L’Opéra en grève !

La mobilisation contre le projet de réforme des retraites voit se créer des solidarités inédites : aux corps constitués et traditionnellement en pointe dans les manifestations, s’agrègent d’autres catégories et métiers, et s’inventent de nouvelles formes de contestation. Ainsi de l’Opéra de Paris dont le régime spécial ô combien justifié – comme la plupart des autres régimes spéciaux –, est menacé par la perspective assassine du gouvernement pour nos retraites.
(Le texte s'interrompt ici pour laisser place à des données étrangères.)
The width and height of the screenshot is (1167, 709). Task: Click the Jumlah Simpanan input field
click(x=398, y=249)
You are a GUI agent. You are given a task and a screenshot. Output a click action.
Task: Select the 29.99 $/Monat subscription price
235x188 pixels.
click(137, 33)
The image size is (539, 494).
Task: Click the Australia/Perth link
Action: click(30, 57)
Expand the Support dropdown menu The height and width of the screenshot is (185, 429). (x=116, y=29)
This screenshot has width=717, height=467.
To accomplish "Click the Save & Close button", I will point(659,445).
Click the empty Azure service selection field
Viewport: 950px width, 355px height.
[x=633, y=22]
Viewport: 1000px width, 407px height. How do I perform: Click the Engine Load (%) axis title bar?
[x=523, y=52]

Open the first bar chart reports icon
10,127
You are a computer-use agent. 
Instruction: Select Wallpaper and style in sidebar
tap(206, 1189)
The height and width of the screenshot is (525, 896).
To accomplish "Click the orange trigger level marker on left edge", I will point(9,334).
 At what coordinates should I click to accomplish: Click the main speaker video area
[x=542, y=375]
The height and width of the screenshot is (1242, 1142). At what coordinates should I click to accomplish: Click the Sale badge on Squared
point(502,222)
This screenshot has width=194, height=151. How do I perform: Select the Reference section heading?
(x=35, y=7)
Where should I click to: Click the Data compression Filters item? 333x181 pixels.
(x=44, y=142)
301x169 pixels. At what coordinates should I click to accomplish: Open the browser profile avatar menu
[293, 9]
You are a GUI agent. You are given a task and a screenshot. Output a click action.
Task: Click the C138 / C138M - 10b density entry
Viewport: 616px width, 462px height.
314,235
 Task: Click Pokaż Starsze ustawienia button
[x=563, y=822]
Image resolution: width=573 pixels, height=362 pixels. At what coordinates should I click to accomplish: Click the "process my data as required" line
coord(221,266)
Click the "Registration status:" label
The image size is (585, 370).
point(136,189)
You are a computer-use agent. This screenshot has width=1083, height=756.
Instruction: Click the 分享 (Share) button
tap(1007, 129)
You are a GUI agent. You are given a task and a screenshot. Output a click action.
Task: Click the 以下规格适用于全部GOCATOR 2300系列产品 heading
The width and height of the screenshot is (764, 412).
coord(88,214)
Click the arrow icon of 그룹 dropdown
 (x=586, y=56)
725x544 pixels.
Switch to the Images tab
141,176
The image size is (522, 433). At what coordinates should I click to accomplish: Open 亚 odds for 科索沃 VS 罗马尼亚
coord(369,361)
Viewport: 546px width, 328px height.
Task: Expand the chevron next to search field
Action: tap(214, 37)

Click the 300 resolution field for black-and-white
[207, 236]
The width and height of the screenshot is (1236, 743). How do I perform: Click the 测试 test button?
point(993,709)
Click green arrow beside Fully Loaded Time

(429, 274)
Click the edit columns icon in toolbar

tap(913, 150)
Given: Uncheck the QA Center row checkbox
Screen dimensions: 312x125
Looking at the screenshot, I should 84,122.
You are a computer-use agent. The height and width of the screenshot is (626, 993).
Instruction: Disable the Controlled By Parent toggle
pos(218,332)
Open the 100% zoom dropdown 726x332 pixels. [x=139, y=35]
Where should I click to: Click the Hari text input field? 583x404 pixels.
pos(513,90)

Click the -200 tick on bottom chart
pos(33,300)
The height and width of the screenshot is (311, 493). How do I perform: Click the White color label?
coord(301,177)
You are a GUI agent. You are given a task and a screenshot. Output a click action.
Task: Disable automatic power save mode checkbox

Avec leur caisse de retraite autonome, l’une des plus vieilles du monde créée à la fin du XVIIè siècle, l’Opéra de Paris et ses multiples métiers, ses plus de deux mille salariés et son rayonnement international, est entré en grève dès les premiers instants de la mobilisation en décembre. Les danseurs et les danseuses, à l’instar de leurs prédécesseurs en 1968, ont ainsi renoncé à la scène pour enfiler les habits de la lutte et défiler dans les rues de Paris aux côtés des cheminots, des personnels de santé et des professeurs.

Mais ils n’ont pas pour autant rangé au placard leurs chaussons, leurs collants et leurs tutus. Malgré le froid de décembre, les danseurs et les danseuses sont sortis dans leur habit de travail les mardis et les jeudis de mobilisation. Mieux : un groupe d’une trentaine de danseuses ont même donné gratuitement et en plein air, sur le perron du Palais Garnier, une représentation d’un extrait du Lac des Cygnes de Rodolf Noureev, le 24 décembre dernier, veille de Noël, en milieu d’après-midi.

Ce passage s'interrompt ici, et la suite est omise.